# Topic Modeling with Gensim LDA
This code replicates the Google Colab topic modeling notebook for use on Jupyter Notebook or another local Python environment.

Below, Gensim is used to create LDA topic models of a pre-loaded dataframe of texts. Methods for evaluating topic coherence and analyzing topic output are also demonstrated. 

LDA topic modeling is based on the assumption that documents are a mixture of topics (# topics is set by the researcher) and that topics are a mixture of words. To determine which words belong to each topic, the LDA model randomly assigns each word in a set of documents to a topic, then iterates through the assignments and makes adjustments until all words are assigned to the topics where they have the highest probability of belonging. 

This code is adapted from [Intro to Topic Modeling with Gensim and pyLDAvis](https://github.com/hawc2/text-analysis-with-python/blob/master/Topic_Modeling.ipynb).

LDA topic modeling can be used with aggregated or disaggregated data.
It works well with disaggregated texts from the Text Sectioning and Disaggregation code from [this repository](https://github.com/SF-Nexus/Extracted-Features).


## Install and Load Packages
This code requires three main packages:
- **NLTK:** Cleaning disaggregated data
- **Gensim:** Preprocessing data and creating word embeddings, coherence models and topic models
- **LDAvis:** Visualizing topic models

Several other packages for wrangling and processing the data, such as io and pandas, will also be installed. 

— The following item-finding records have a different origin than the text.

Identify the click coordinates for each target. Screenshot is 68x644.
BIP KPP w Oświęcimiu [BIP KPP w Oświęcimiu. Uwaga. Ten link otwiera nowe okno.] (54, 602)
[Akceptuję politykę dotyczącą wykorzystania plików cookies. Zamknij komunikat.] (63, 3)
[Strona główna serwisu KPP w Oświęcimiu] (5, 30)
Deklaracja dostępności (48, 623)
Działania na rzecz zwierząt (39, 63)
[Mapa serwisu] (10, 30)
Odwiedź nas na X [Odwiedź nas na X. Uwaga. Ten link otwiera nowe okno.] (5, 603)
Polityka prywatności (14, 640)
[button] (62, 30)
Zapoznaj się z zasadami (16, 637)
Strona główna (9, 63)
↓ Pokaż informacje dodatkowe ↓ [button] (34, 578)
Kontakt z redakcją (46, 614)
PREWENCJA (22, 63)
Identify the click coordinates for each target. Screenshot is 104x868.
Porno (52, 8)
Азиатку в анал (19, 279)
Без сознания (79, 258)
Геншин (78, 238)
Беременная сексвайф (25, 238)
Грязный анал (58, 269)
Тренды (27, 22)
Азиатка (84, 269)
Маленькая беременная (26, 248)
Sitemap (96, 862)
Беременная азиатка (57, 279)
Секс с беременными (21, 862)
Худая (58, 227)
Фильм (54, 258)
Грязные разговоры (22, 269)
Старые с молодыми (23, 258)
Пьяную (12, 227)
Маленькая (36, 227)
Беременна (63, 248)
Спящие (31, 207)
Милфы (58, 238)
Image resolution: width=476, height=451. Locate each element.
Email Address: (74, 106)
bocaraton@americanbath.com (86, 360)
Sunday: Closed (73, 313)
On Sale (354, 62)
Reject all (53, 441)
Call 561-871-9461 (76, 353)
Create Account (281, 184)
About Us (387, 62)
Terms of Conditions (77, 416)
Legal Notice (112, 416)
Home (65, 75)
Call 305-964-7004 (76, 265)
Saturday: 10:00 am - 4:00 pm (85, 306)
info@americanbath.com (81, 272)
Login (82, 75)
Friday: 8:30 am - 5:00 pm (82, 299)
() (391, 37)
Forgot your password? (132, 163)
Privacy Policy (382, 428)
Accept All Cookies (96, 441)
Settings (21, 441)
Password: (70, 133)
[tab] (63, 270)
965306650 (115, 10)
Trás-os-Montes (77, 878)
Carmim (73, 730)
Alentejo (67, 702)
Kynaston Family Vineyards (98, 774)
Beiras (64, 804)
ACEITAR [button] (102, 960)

**BEFORE USING THIS CODE FOR THE FIRST TIME**:

This code was created using a Jupyter Notebook through Anaconda. Before running the code for the first time, **create a new environment in Anaconda** where all packages and libraries will be stored for future usages. Learn how to create an environment using Anaconda Navigator [here.](https://wiki.math.ntnu.no/anaconda/createenvironment)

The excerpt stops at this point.